France would have preferred to spirit Hassan away in the darkness of a media blackout to prolonged pretrial detention in France followed by a trial presided over by a special tribunal of anti-terror magistrates who rely on arcane French law and court martial efficiency to achieve astonishingly high conviction rates. In truth, this process has more to do with flexing state power at the expense of individual rights and scoring easy points by pandering to public opinion. This process also dishonors France’s own democratic traditions while sidestepping international obligations regarding the inviolability of human rights and fidelity to procedural justice.
I urge readers to do a little research and carefully consider all the information available in the case against Dr. Hassan Diab. All the facts considered together point away from Hassan as a suspect.
Sunday, October 4, 2009
The friends of Hassan Diab stand in solidarity with him and demand justice.
This blog is intended as a space where friends of Dr. Hassan Diab, the Canadian professor wrongfully accused by the French, can tell readers something about him. We know he is a very decent and thoughtful person. We have seen him in both public and private moments. He is a gentle and soft-spoken person who loves the company of others. We appreciate him as a friend given to wit, humor, and frankness. He is quick with a joke and a hearty laugh, but he can also be as serious and level-headed as circumstances require. He’s an outgoing free spirit, independent-minded, nobody’s fool, nobody’s yes-man. He challenges assumptions and questions injustices, just as one would hope for in a friend. If he’s ever shown bigotry, held a grudge, or harbored ill will towards anyone, we’ve certainly never seen it.

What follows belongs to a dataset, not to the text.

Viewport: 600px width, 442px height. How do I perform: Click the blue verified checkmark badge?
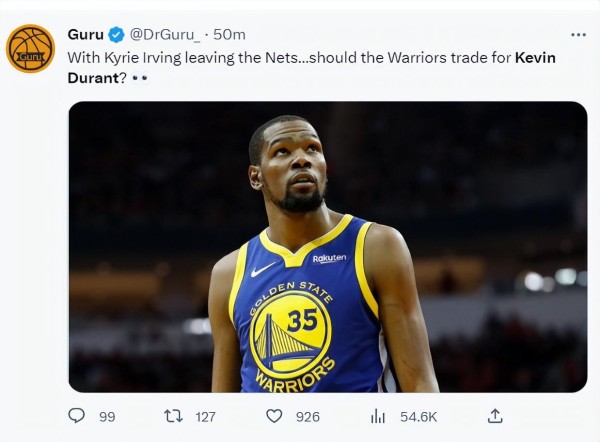116,35

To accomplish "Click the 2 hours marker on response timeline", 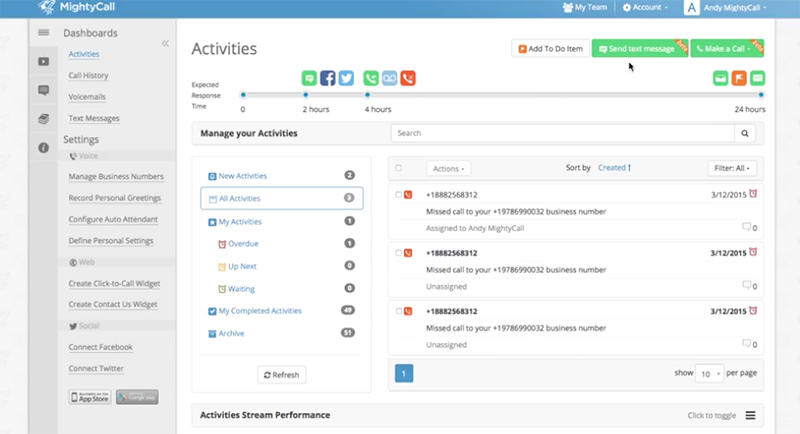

As for the Rue Copernic affair, we know in our heads and hearts that he had nothing to do with it. Hassan is not some new kid on the block. He’s in his mid-fifties. Most of his friends have known him for decades, and many of us go back even further than the period in question. Some may suppose that it is possible to hide a violent past, but you don’t keep up that kind of a ruse with that many people for that long and get away with it. You can’t. You just can’t.
So, as friends of Hassan Diab, we will use this blog to tell you something about him. We will help readers gain a better understanding of his legal predicament. We will stand in solidarity with him and demand justice. We know that although we can’t claim objectivity or impartiality, we know that we speak truth.